2022-04-30T21:06:04.025Z


López Obrador promises to talk more about the school reform from now on while the Government tackles a reform that aims to revolutionize the current model


Students from a public secondary school in Mexico City attend classes in June 2021. Andrea Murcia (CUARTOSCURO)

Mexico is addressing an educational change that aims to bury the model in force for decades, according to the president, a neoliberal, individualistic, competitive model, for another based on socio-community learning.

The change is so profound that schoolchildren will no longer have grades, but phases.

However, such a change in the lives of millions of people, including fathers and mothers, students and teachers, is buried under such a thick silence.

Just this week, with the participation of those responsible for the Ministry of Public Education in the morning, Mexicans began to learn about this educational reform.

The president, Andrés Manuel López Obrador, spoke briefly about it, he referred to the teachers in the first place, whom "he will never offend again," he said;

then he mentioned the contents and scholarships.

What has happened in these more than three years of six-year terms so that such a vast reform is now beginning to be known?

Will there be time to implement such changes in the classrooms?

Who else who least wonder about the realization of these measures, barely outlined in public.

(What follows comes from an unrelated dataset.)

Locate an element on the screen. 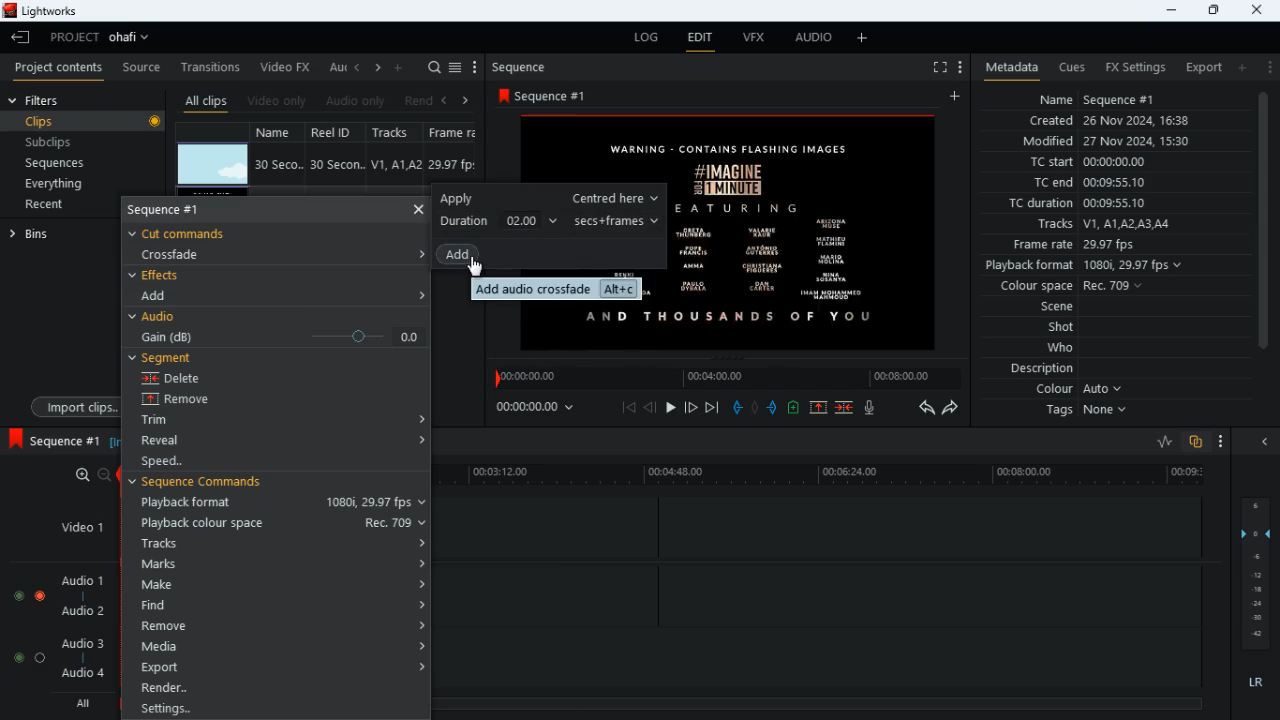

Education specialists know that there has been a popular consultation among teachers to address some of the changes, but not many details are known about that either.

Accustomed to a president who sets the agenda like no other, the question arises spontaneously: why hasn't education risen in these three years as one of the key issues of López Obrador's mandate?

Why is it not mentioned insistently in the morning, as it is done with corruption or poverty or security or the media?

The political scientist Martha Singer believes that this matter does occupy an important place in the presidential cabinet, without being able to say where it stands with respect to the rest of the priority policies, but she believes that it is part of the great transformations that the president foresees for Mexico.

If more is not known about the changes undertaken, Ella Singer blames it on the media, which does not find it as attractive as other issues.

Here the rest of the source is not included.